About this exercise
Copy task for the material below: print the line with "This screenshot has height=271, width=366." and every line after it to the end, exactly as written, without the pictures.

Available data
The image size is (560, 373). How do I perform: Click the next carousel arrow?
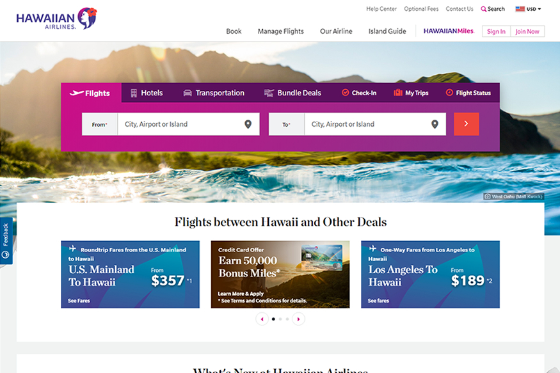pos(299,319)
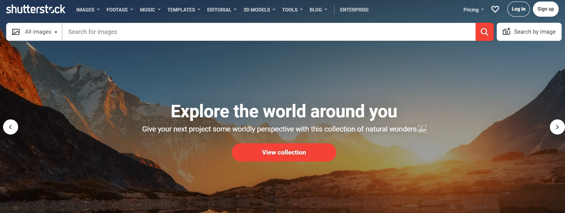The width and height of the screenshot is (565, 213).
Task: Go to the Enterprise page
Action: point(354,10)
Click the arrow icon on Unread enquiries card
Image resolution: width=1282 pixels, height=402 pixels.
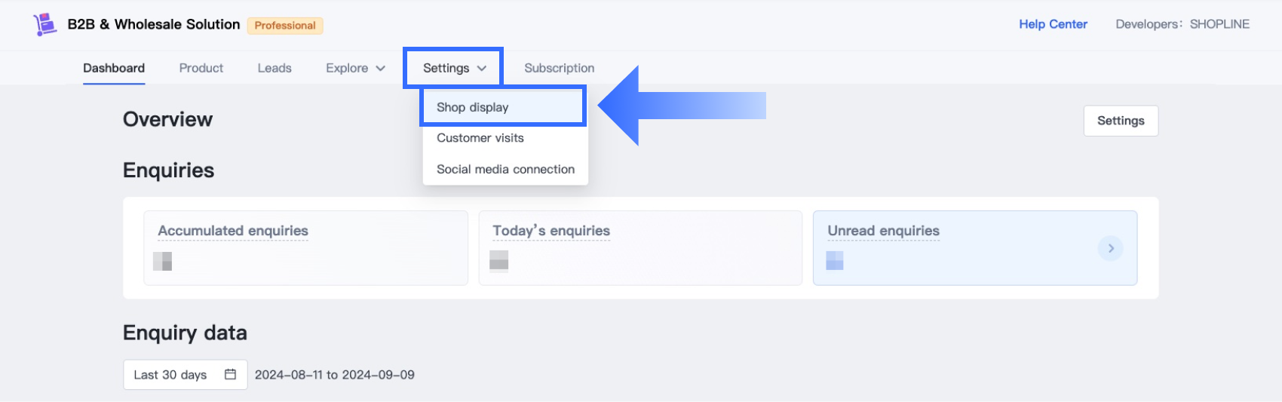1110,248
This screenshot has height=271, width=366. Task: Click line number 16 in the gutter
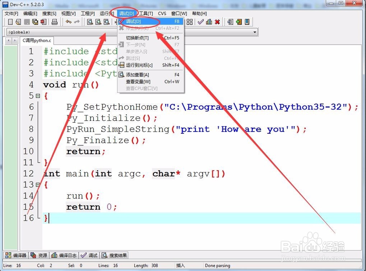click(28, 218)
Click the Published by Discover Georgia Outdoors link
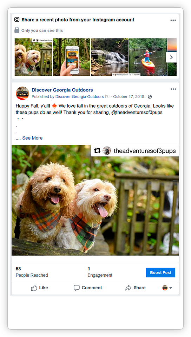The image size is (191, 337). [80, 97]
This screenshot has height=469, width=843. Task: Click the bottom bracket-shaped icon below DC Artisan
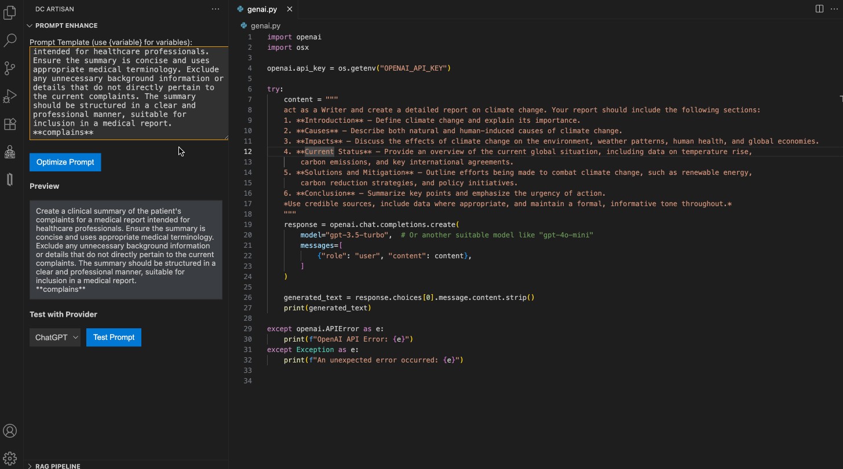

Solved exercise
This screenshot has height=271, width=366. Task: Click line number 16 in the gutter
click(28, 218)
Click the Published by Discover Georgia Outdoors link
The image size is (191, 337). [80, 97]
This screenshot has height=469, width=843. Task: Click the bottom bracket-shaped icon below DC Artisan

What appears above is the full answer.